Au cours de ce processus, les manifestants ont exigé le respect de la Convention 169 de l'Organisation internationale du travail (OIT), qui garantit le droit à une consultation libre et éclairée sur les projets menés sur les territoires traditionnels. 

Dans un communiqué, le Réseau ecclésial panamazonien (Repam-Brasil) a affirmé que la suspension des interventions réaffirme la nécessité pour les politiques d'infrastructure de respecter les droits constitutionnels des peuples autochtones.

Selon Repam-Brasil, le gouvernement a également annoncé la création d'un groupe de travail interministériel chargé d'orienter les processus de dialogue et d'analyser les demandes de délimitation des terres dans le bassin du Tapajós.

Bien que l'annulation ait été confirmée par les mouvements populaires, l'officialisation de l'acte administratif attend sa publication au Journal officiel de l'Union. Des représentants des collectivités locales ont indiqué que les actions de mobilisation se poursuivaient jusqu'à la présentation de garanties formelles concernant l'annulation de l'appel d'offres pour les travaux de dragage. 

Le ministère des Transports avait auparavant défendu le projet en invoquant la réduction des coûts logistiques liés au transport des céréales à travers l'Arc du Nord, mais les dirigeants autochtones ont souligné que les interventions modifieraient le cours naturel des eaux et affecteraient les moyens de subsistance des populations riveraines.

Durant la période d’occupation, qui a débuté le 22 janvier, les manifestants ont bloqué l’accès au port et organisé des défilés de bateaux pour contester l’absence de consultation préalable, libre et éclairée, comme le stipule la Convention 169 de l’Organisation internationale du travail (OIT). 

Alessandra Munduruku, une des figures de proue du mouvement, a déclaré lors des négociations que la mobilisation visait à empêcher que la rivière ne devienne une voie d'exportation de marchandises, au mépris des besoins de subsistance des populations locales. « Nous ne voulons pas tomber dans un piège. Nous exigeons la révocation immédiate du décret », a-t-elle affirmé, soulignant que la suspension des précédents édits ne garantissait pas la protection définitive des territoires.

Journée de manifestations

Jeudi 19, environ 400 manifestants ont utilisé quatre bateaux pour intercepter un navire transportant des céréales dans la partie urbaine du rio Tapajós. Cette action s'inscrivait dans une série de manifestations contre le système logistique mis en place le long de la route BR-163, qui relie les zones de production de soja du Mato Grosso à l'Amazone pour l'exportation. 

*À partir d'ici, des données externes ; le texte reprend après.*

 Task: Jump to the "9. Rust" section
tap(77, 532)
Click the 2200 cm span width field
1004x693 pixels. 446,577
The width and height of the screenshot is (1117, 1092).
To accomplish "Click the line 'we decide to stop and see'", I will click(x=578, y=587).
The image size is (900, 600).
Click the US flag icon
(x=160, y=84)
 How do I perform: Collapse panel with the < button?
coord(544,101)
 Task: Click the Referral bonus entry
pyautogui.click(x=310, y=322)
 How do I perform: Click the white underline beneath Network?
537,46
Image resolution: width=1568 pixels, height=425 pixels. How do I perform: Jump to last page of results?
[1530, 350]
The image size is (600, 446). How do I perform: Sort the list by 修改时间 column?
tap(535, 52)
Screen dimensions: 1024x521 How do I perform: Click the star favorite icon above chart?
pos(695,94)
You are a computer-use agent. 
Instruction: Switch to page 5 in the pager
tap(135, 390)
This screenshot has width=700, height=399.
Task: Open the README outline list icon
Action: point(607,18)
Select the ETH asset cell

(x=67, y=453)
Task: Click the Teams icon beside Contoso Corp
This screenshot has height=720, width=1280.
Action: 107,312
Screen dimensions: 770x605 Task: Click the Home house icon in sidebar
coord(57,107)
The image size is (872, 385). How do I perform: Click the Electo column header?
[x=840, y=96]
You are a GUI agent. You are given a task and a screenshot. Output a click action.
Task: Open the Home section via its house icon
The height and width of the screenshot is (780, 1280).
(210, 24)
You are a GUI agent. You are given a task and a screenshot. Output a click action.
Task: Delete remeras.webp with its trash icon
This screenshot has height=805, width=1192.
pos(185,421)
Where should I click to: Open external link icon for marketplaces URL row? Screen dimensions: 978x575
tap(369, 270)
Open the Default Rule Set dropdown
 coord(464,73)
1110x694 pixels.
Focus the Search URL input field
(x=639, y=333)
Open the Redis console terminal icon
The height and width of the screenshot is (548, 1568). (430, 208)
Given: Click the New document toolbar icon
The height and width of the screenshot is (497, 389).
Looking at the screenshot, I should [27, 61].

Auricélia Arapiun, une dirigeante du peuple autochtone Arapiun, a déclaré dans un communiqué publié par l'organisation que cette action avait été menée « pour nos vies, pour nos territoires, pour l'avenir de l'Amazonie et de la planète ». Elle a insisté sur leur opposition à la présence de la multinationale dans la région. « Nous sommes ici pour protester contre Cargill, contre ce monstre qui détruit nos vies et notre territoire. Nous protégerons le rio Tapajós. »

Le terminal portuaire occupé fait partie d'une structure qui, outre le transport fluvial, comprend le déboisement de zones pour la construction de parkings pour camions, de stations de transbordement de marchandises et d'une voie ferrée. 

S'adressant à Brasil de Fato , le mouvement indigène a souligné que la réalisation de ces projets se fait sans les garanties environnementales et sociales nécessaires à la préservation du mode de vie riverain. 

Vendredi (20), des manifestants ont organisé une manifestation devant le bureau de la société Cargill, dans le sud de São Paulo, pour montrer leur soutien au mouvement organisé dans le Pará.

Dans un communiqué, la Coordination des organisations indigènes de l'Amazonie brésilienne (Coiab) a déclaré qu'elle « suit de près l'annonce du gouvernement fédéral concernant la révocation complète du décret n° 12 600/2025, qui concerne la voie navigable sur le rioTapajós ».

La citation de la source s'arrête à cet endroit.